Scan the data for "dropdown" and copy the lines it appears in.

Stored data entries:
# # #
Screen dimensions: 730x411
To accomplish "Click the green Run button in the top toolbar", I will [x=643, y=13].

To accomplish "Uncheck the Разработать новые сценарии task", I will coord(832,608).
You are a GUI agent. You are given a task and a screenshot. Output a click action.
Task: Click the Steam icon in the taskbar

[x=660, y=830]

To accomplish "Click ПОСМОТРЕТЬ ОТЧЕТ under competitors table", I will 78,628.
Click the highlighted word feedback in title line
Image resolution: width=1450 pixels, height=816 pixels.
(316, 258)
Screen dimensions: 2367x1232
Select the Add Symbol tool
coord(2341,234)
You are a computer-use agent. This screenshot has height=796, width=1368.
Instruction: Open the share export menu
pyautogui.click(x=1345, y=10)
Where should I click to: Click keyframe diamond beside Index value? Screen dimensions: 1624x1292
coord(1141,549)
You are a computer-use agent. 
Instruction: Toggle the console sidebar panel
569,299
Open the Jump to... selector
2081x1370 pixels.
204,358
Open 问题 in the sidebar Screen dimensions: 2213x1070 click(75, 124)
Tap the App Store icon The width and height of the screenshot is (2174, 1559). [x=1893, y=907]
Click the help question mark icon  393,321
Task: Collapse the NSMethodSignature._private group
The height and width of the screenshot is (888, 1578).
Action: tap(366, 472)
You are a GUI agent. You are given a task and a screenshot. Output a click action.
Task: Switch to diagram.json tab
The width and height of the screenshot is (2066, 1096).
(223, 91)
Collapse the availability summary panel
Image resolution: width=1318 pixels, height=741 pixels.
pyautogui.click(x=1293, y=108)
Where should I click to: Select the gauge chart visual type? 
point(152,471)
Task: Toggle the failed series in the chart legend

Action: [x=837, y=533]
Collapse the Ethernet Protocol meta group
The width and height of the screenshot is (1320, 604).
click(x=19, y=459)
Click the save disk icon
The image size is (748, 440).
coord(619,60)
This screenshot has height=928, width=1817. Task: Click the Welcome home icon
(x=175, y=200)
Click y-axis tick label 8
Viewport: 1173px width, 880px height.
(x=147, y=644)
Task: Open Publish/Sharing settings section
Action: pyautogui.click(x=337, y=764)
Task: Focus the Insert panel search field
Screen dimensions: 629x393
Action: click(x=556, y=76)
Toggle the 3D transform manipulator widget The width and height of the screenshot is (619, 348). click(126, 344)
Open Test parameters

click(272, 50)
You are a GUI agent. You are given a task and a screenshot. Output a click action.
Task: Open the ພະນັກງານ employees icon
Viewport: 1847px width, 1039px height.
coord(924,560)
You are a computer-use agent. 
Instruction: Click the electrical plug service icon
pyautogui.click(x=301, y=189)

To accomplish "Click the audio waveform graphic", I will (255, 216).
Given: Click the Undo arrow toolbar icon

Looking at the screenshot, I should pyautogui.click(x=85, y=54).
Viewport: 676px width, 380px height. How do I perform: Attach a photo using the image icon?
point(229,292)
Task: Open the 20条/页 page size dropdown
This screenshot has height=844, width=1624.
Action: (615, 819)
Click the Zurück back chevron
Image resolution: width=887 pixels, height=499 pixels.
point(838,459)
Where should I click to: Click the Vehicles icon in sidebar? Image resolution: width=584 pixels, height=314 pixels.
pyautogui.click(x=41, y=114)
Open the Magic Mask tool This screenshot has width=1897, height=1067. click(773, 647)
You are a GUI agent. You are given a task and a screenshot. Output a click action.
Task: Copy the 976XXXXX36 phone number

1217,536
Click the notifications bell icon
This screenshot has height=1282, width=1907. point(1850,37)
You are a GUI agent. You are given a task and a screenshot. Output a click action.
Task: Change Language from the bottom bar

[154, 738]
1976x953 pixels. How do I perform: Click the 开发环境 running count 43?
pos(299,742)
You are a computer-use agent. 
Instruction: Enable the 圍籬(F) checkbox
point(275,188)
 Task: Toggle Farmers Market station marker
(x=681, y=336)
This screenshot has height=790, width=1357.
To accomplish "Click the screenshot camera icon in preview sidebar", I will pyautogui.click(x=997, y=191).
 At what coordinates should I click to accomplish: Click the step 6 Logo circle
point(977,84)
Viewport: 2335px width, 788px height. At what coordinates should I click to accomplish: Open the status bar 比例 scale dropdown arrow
# # #
§ Exercise result
Task: Open the 20条/页 page size dropdown
Viewport: 2335px width, 788px height. At what coordinates should I click to accomplish: Open the status bar 比例 scale dropdown arrow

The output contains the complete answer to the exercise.